# The Cars: Value for the Money?



## imp (Oct 6, 2015)

1964, summer, Lee Iacocca's brainchild introduced, the Mustang sold like hotcakes! I ordered mine in August. Took the staid, proven, uni-body design of the Falcon, gave it curves and grace, nice selection of options, and of course, affordable price. The new Mustang base price was just over $2,000. Mine came to $3150, half of that difference being due to the "High Performance Package". 

Has 50 years so stripped our dollar of it's value that a similar new car today costs 12 times as much? Are you earning 12 times more, today, than folks were 50 years ago? In '64, I was earning $510 a week, as a skilled Technician, Electronics. Extended forward, I should be earning, then, today, over $5,000 per week. Dubiously doubtful. 

WTH has happened? Iacocca once stated that the "closest guarded secret in Detroit is the actual cost to produce a new car". 

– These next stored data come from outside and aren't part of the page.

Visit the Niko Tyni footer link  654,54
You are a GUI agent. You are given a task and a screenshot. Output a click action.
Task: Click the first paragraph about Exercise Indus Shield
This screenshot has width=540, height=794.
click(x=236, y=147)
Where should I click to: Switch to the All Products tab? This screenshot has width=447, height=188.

Perhaps that's true.    imp

Edit: "Key-slip" error, arthritic finger joints, tell me how to edit the title?


----------



## AZ Jim (Oct 6, 2015)

Go to edit, then hit advanced there you can edit title.


----------



## oldman (Oct 7, 2015)

The issue with cars has been an ongoing debate in many auto magazines. I have been a gear-head since I was 14. No sense with going into my resume as an amateur car builder. I think most of the articles in the magazines that I have read agree that due to U.S. autos having to upgrade to better fuel efficiency, better carbon reductions, better safety items, better wear on parts, and on and on has brought the price of the automobile to where it is today. The mark up on a vehicle is dependent upon the brand. From what I have read, Porsche leads all others with about a $25,000.00 markup. 

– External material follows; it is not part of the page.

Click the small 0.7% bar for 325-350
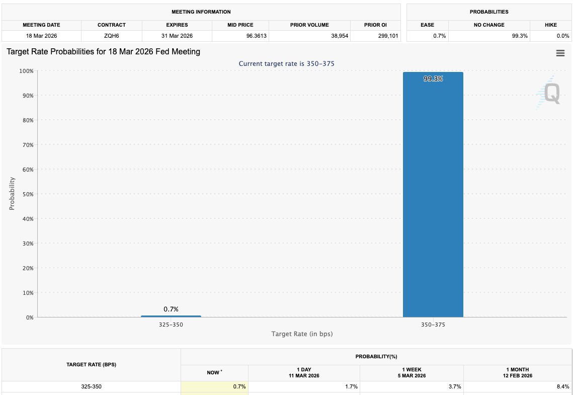 [171, 317]

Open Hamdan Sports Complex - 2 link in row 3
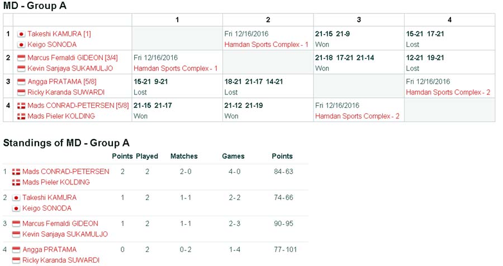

No matter what, there seems to be no shortage of buyers, even though the automobile is the worse investment a purchaser can make.


----------



## imp (Oct 7, 2015)

Thank you, Jim. Why didn't I think of that?   imp


----------



## imp (Oct 7, 2015)

oldman said:


> ....No matter what, there seems to be no shortage of buyers, even though *the automobile is the worse investment a purchaser can make*.



Ain't that the truth!   imp


----------



## Don M. (Oct 7, 2015)

When I was working, I often took a call at the Ford or GM plants in Kansas City.  One time, back in the late '70's, I was at the GM plant when they were running some cost analysis programs, and I saw the plant costs of their cars.  At the time, they were building the Chevy Nova, and Buick Apollo...which retailed in the $3000 to $5000 range.  The Actual production costs...parts and labor...ran in the area of about 40% of the retail.  By the time these cars reached the customer, the rest of the costs were markups and profits, etc.  Cars today are a lot more sophisticated than they were back then...and understandably more costly....but very few are worth anywhere near the "sticker" price...IMO.  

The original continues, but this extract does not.